GOP leaders were flying around the state to give their take on the session -- which is that there was no need for a tax increase at all this year because of the improving economy. Back at the Capitol, Sen. Dave Thompson, R-Lakeville, told reporters that 2013 would be remembered as the session of "tax, tax, tax."

Democrats pledged to tax the rich, Thompson said, but instead "they taxed everybody."

"What we now have is that Minnesota will be one of the highest-taxed states in the nation," Thompson said. "When what we ought to be doing is try to create a healthy economy, opportunity culture, rather than a culture of governmental overreach."

Other House and Senate Republicans criss-crossed the state Tuesday to share their post-session reactions. House Minority Leader Kurt Daudt, Senate Minority Leader David Han, Reps. Jennifer Loon and Tim Sanders, and Sen. Michelle Benson hopscotched around the state, hitting Rochester, Mankato, St. Cloud, Moorhead and Duluth in the space in the space of a day.

Bakk said he is proud that the new budget contains "no gimmicks" and will leave the next Legislature -- after House and gubernatorial elections in 2014 -- with a balance budget to start with. That hasn't often been the case in the last decade.

"We have re-set the clock in Minnesota," he said, and put the state on a "stable budget path."

Thissen said the agreement "turned the corner on Minnesota's future" by a "history-making" expenditure on early-childhood education scholarships. "It's going to change thousands of kids' lives," Thissen said. Funding for all-day kindergarten -- free to parents -- and freezing tuition at colleges universities are also tangible benefits of the budget, Thissen said.

"Tuition is just another tax," Thissen said, quoting Rep. Gene Pelowski, DFL-Winona, who heads the House Higher Education panel.

None of the leaders mentioned the historic bill to legalize gay marriage, the last-day passage of a bill to allow child-care and home-care workers to vote on unionization, or the failure to enact universal background checks on guns.

Their message was bread-and-butter budget, and Dayton's argument that one-party government spelled "progress" that middle-class Minnesotans will see.

To the complaint that one-party government "overreached," Thissen said, "For the last decade, the state has under-performed."

Dayton said if it hadn't been for the DFL majority, such projects as the Mayo-Rochester expansion would have fallen by the wayside.
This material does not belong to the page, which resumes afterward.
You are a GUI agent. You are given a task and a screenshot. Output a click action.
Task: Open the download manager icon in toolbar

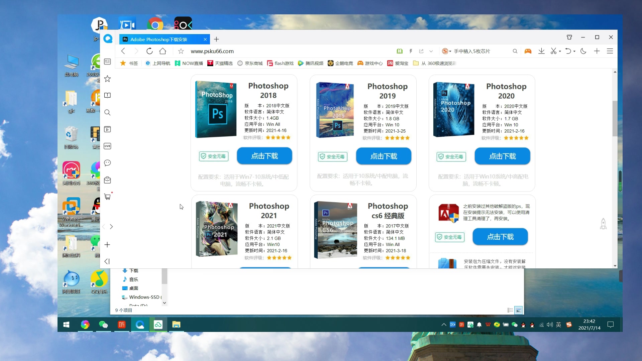(x=542, y=51)
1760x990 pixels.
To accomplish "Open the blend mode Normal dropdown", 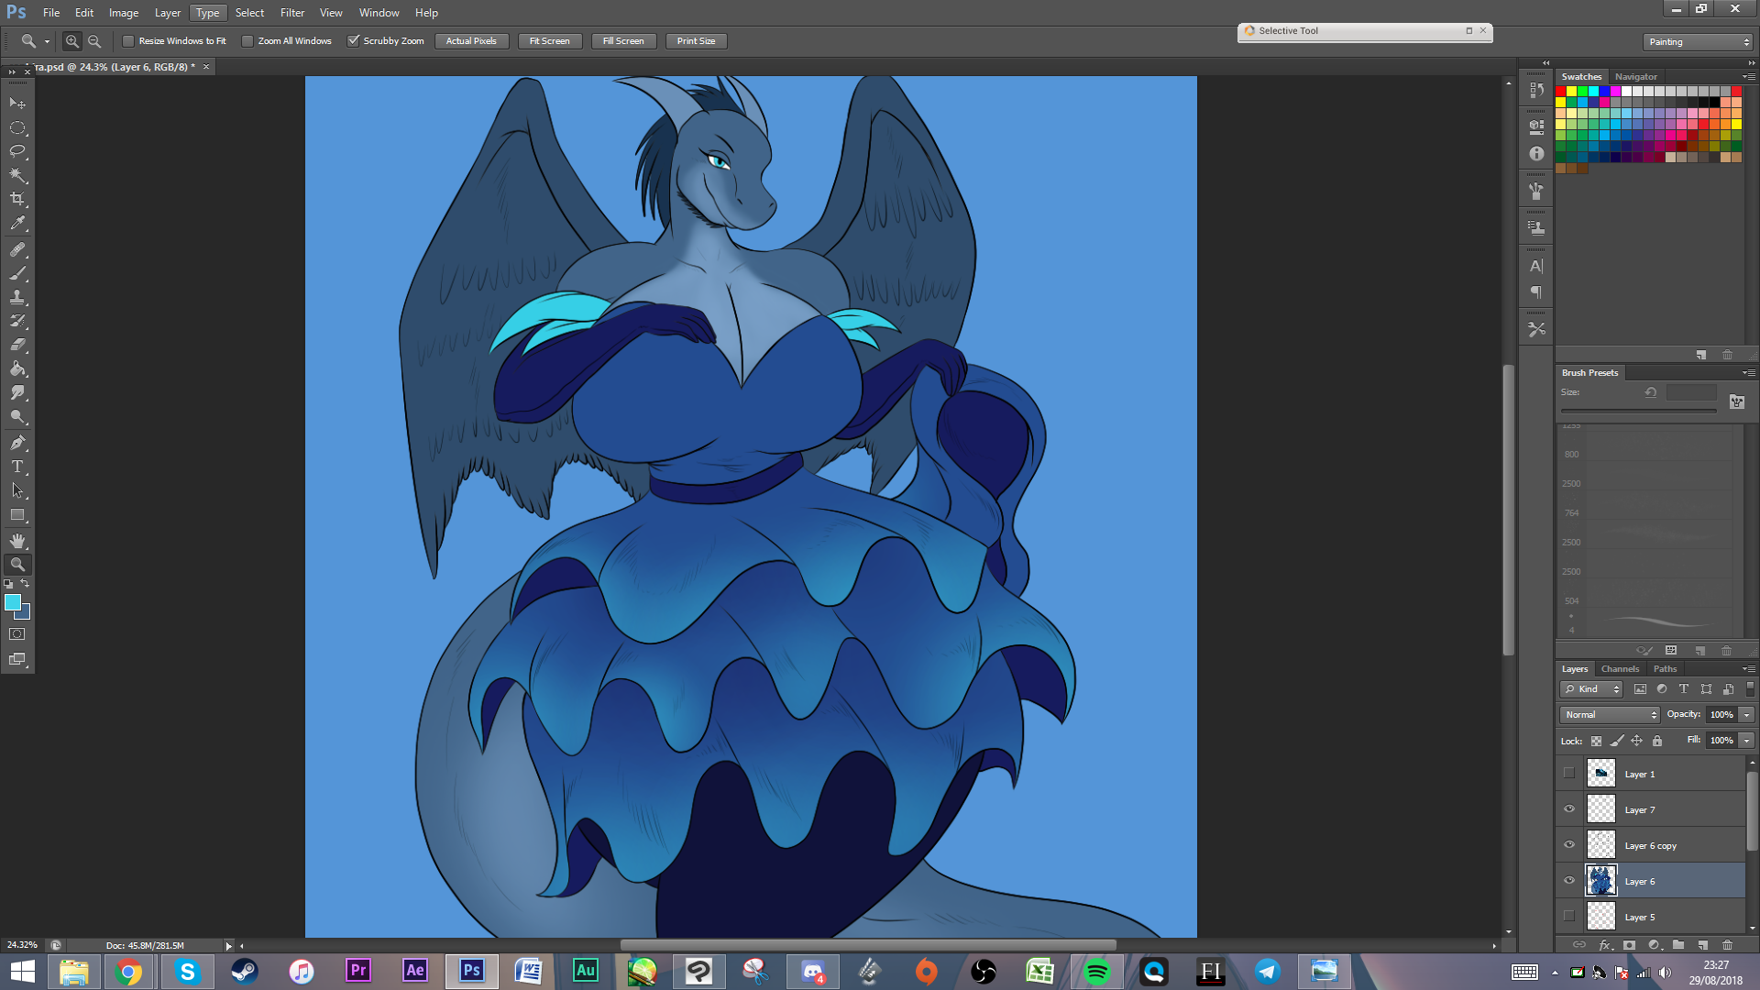I will [1611, 715].
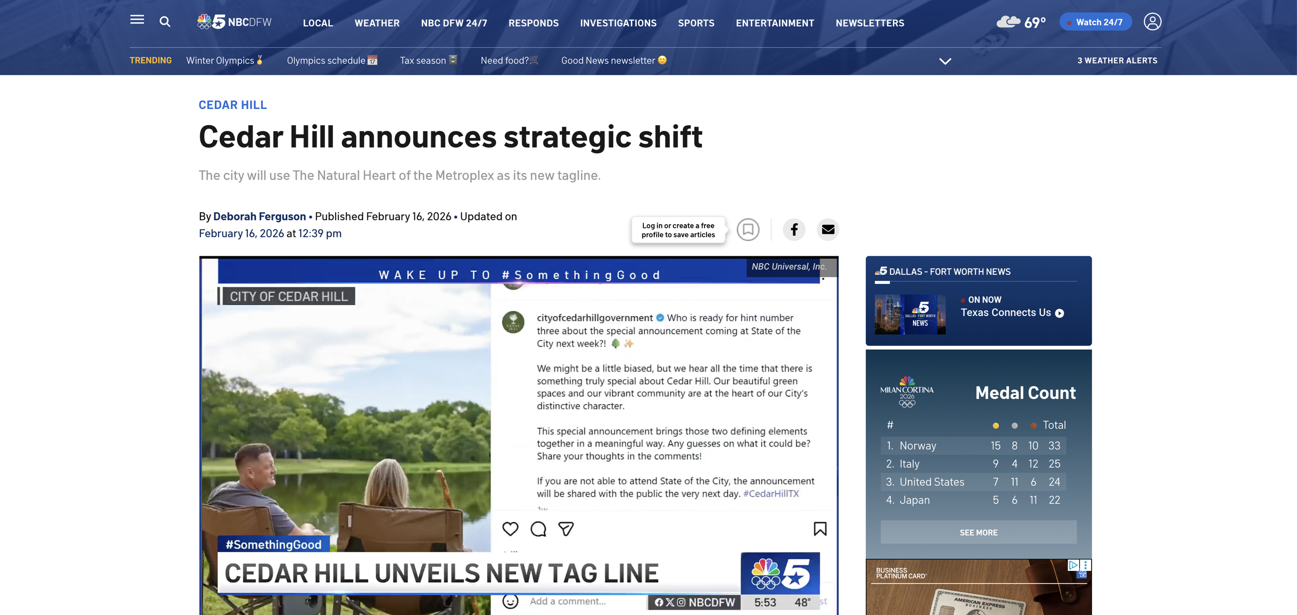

GOP failure to approve a larger bonding bill meant failure for "the Mayos of all these small towns," projects that could have helped communities around the state, Dayton said.

He said Republicans "don't believe there's any role for government" in such projects. "And they're wrong." He added: "They just turn their back on everybody."

Bakk and Thissen said they regretted not being able to agree on an increase in the state's minimum wage. Bakk said there are some "clinkers" in the tax bill that may be reconsidered, including a sales tax on warehouse services or farm equipment repair.

Bakk said he is proud of two changes that have been long considered.

One eliminates the sales tax on purchases paid to the state by local governments. The other is to give businesses an up-front sales tax exemption for capital equipment purchase, rather than requiring them to borrow the money for the purchase and file for a refund.

He said both problems have been lamented since he arrived at the Legislature in 1994, and now they have been fixed.

Hennepin County Commissioner Jeff Johnson, a GOP candidate for Dayton's job in 2014, issued a statement saying the DFL leaders had the wrong focus -- "an obsession with divisive social issues, unionization of in-home childcare providers and a smorgasbord of new ways to raise taxes and fees on Minnesota taxpayers."